Imagine you are tasked with investigating the effect that household income changes have on a certain variable, such as the risk of war. But unfortunately, war can affect growth, so how can you disentangle the twoway causality? Check the weather.
In fact, the above approach is precisely the approach used in one of the most influential papers on the relationship between economic growth and civil violence. As Collier notes in The Bottom Billion, because many developing countries depend on agriculture, getting too little or too much rain can severely affect growth. But fortunately for us economists, "prospective rebels do not say, 'it's raining, let's call off the rebellion'". As such, rain functions as an instrumental variable that allows us to proxy for the effect of growth on war, but avoids the effect that war has on growth. Besides in the study of civil conflict, rainfall shocks have long been used to investigate a diverse range of issues, which can range from the role of remittances as insurance, human capital accumulation, and sex-selection. While rainfall shocks seem like quite an obvious tool after the fact, I cannot help but smile at the thought of using them as such a, pardon the pun, instrumental part of research on development.

####################

## Task instructions
A: Answer these questions from the rainfall passage:
(i) In the opening scenario, what variable is given as an example of one affected by household income changes?
(ii) Which book by Collier does the passage cite?
(iii) What does the passage say rain functions as?
B: Output the portion of the rainfall passage starting at "Imagine you are" and ending at "Check the weather.".
C: Translate this sentence from the rainfall passage into Spanish: "But unfortunately, war can affect growth, so how can you disentangle the twoway causality?"

## Data records
####################

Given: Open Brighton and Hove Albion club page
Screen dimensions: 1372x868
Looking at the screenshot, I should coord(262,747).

####################

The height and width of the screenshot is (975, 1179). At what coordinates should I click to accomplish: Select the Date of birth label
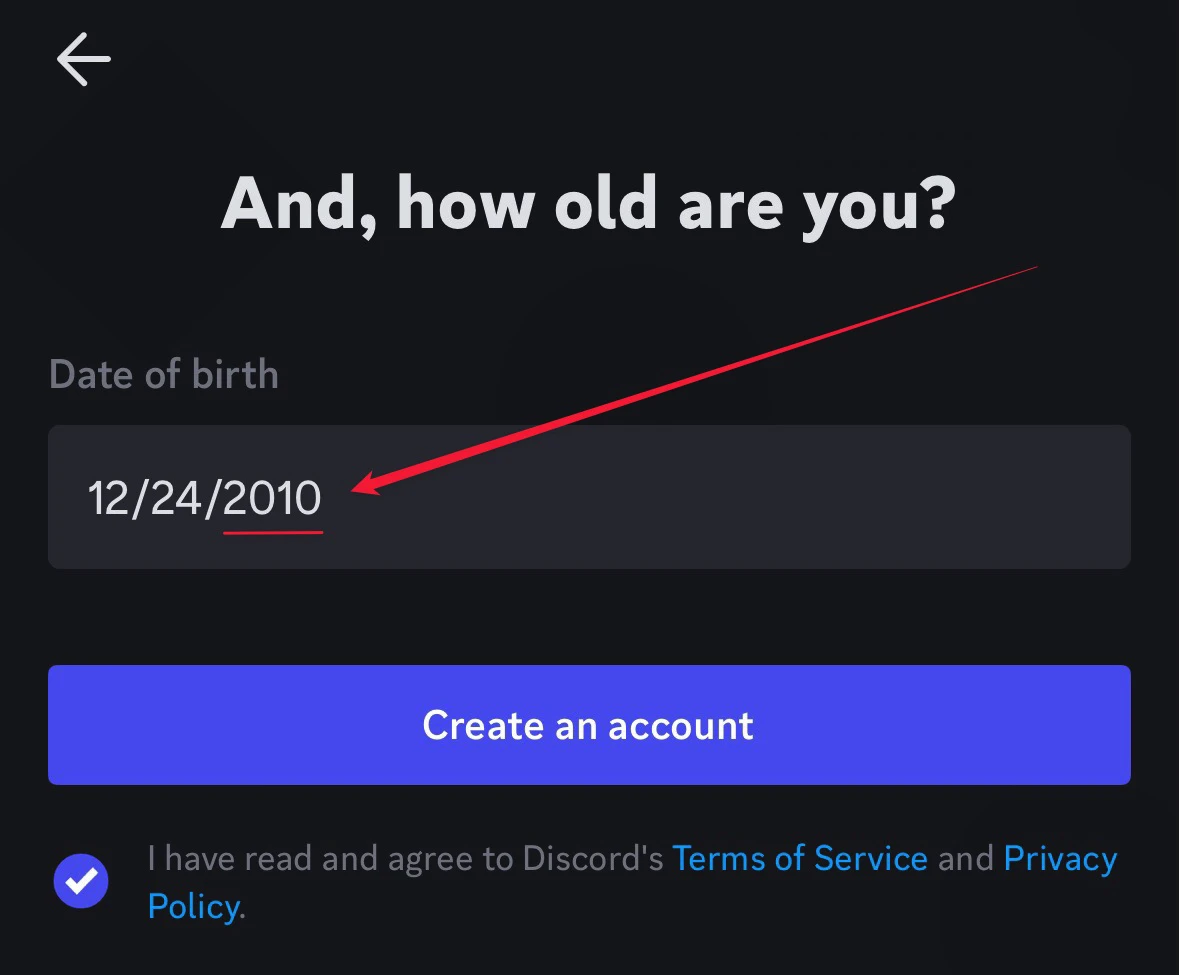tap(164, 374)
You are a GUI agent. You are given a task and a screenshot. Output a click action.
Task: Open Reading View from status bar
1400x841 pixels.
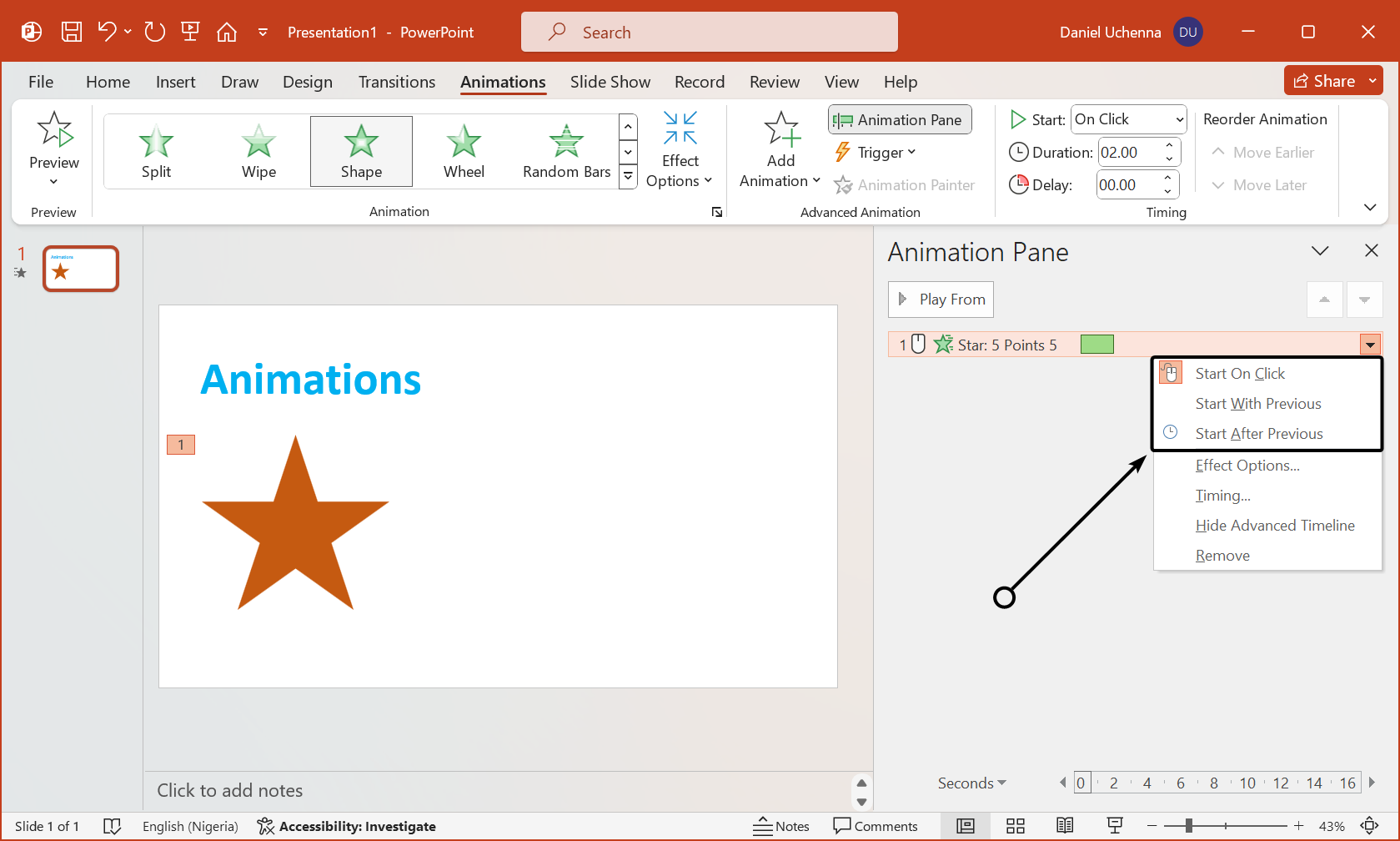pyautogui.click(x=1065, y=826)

####################

## Answers for the tasks
A:
(i) The risk of war.
(ii) The Bottom Billion.
(iii) An instrumental variable.

B:
Imagine you are tasked with investigating the effect that household income changes have on a certain variable, such as the risk of war. But unfortunately, war can affect growth, so how can you disentangle the twoway causality? Check the weather.

C: Pero, por desgracia, la guerra puede afectar al crecimiento, así que ¿cómo se puede desentrañar la causalidad en ambos sentidos?